=== Begin Enclosure ===

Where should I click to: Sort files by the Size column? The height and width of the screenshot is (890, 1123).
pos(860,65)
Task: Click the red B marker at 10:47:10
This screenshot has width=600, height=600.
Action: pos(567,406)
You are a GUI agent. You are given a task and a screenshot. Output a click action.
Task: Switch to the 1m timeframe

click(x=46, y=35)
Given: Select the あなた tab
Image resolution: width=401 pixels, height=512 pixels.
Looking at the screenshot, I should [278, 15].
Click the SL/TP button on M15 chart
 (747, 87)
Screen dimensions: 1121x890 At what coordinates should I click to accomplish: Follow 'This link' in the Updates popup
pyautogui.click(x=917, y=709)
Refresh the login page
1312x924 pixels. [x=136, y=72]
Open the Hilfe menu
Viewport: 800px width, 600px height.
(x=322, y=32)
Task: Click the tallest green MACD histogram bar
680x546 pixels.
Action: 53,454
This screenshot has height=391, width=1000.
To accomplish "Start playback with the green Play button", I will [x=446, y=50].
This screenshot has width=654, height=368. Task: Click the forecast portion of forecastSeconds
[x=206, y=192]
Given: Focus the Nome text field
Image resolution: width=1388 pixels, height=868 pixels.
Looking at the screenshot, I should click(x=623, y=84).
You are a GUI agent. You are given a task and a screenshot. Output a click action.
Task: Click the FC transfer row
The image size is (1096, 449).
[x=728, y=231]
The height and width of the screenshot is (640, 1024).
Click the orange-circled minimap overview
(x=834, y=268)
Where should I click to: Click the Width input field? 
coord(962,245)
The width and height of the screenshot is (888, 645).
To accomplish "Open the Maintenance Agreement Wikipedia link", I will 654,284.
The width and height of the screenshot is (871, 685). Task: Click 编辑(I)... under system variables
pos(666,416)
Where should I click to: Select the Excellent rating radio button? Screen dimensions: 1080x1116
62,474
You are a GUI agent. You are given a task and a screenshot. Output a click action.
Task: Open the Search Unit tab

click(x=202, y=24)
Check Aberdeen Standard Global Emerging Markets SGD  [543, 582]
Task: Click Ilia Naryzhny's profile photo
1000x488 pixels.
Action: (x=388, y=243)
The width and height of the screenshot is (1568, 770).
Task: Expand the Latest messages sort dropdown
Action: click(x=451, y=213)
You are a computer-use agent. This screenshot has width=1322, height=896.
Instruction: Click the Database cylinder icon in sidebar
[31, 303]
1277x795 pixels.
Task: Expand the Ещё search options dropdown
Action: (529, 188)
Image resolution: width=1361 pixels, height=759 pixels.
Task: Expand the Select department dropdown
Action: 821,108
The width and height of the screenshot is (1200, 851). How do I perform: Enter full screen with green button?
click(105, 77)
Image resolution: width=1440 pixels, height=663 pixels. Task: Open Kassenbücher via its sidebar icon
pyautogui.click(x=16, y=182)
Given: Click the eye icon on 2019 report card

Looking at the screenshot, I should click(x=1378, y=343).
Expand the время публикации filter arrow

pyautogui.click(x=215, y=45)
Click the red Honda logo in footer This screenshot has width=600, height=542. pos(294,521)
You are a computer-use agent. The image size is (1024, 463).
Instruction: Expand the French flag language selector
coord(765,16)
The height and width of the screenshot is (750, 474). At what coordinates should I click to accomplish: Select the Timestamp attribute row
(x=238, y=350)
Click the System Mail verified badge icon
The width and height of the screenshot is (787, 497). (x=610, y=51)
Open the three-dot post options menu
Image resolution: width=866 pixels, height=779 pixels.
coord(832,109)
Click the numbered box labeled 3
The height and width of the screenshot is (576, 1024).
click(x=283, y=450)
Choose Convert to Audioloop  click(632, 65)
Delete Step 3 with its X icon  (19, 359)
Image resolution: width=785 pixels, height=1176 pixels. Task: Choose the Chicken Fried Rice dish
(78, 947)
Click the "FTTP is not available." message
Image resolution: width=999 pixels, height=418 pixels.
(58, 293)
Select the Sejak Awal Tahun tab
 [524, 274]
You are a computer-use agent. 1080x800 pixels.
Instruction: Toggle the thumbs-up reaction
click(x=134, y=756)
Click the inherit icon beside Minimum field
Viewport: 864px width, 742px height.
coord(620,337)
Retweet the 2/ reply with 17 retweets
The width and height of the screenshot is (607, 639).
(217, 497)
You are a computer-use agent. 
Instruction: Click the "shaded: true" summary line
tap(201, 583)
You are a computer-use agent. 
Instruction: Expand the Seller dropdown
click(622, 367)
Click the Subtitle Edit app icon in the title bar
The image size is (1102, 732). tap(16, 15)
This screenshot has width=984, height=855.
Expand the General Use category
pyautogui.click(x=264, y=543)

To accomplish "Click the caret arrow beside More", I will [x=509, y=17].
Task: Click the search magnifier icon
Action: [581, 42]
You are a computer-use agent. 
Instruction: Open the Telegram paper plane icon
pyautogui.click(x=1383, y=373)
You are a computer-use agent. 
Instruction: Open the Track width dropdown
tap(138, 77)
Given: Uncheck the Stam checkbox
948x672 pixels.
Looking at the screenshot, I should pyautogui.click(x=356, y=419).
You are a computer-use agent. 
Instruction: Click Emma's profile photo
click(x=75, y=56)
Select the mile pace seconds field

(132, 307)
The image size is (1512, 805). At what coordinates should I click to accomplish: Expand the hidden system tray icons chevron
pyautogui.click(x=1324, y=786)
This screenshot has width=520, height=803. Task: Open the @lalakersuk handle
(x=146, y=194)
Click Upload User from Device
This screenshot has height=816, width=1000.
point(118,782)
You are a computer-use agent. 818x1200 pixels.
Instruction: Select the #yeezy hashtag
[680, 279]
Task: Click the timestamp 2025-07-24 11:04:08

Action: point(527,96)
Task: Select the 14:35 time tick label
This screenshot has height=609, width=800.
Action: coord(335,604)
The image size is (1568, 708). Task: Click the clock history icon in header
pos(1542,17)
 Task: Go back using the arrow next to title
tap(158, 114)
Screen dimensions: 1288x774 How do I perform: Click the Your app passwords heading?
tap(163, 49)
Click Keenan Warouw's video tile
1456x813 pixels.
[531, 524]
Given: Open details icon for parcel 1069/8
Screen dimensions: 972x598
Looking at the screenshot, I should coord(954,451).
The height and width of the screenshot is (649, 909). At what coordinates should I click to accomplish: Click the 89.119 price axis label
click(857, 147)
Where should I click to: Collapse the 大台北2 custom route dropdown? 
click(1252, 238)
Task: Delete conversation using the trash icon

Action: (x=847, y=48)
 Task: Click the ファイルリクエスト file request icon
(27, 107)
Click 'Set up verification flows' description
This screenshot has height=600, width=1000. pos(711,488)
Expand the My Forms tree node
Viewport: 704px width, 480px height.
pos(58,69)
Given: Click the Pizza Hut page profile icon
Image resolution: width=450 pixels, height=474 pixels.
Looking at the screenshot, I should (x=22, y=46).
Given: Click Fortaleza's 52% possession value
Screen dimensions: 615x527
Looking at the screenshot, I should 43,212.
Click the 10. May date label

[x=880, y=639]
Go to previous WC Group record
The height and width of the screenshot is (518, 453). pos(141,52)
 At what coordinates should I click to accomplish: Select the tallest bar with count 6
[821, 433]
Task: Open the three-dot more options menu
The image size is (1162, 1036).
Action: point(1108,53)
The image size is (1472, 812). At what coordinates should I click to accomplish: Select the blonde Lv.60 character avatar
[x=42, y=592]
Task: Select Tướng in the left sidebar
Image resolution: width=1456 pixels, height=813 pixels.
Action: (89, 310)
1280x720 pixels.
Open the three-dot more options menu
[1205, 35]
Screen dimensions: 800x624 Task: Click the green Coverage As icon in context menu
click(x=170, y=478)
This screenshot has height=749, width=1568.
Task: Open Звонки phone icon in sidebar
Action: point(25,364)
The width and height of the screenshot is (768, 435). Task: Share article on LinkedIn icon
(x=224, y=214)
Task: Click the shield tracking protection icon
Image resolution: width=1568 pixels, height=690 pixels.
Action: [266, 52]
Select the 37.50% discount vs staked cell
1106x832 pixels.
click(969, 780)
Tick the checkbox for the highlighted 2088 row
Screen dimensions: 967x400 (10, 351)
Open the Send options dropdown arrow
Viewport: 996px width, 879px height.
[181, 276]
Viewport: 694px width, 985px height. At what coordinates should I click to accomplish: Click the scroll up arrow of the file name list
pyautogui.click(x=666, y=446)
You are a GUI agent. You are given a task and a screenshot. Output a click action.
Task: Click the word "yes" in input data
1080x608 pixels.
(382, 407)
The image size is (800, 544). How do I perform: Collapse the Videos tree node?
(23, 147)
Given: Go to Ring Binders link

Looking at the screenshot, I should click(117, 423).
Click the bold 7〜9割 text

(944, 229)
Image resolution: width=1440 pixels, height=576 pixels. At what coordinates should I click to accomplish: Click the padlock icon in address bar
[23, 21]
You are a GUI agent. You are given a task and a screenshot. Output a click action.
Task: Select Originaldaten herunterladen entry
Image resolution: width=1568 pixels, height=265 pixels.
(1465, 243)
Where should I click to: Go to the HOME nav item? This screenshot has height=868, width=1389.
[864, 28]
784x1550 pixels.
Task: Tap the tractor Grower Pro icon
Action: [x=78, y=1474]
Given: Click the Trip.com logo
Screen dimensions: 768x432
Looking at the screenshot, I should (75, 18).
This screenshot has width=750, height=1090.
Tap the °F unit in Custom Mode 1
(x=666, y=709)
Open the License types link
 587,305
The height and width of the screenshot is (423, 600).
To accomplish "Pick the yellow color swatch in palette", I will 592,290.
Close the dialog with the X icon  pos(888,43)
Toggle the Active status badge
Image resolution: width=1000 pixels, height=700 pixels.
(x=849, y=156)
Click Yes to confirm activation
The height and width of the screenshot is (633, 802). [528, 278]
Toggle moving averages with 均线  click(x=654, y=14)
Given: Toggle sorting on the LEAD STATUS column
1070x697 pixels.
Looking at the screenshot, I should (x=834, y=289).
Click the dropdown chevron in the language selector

=== End Enclosure ===

● **ASSIGNMENT**:
The lines of the records that contain the string "logo" should be located and copied.

● **ANSWER SECTION**:
Click the red Honda logo in footer This screenshot has width=600, height=542. pos(294,521)
Given: Click the Trip.com logo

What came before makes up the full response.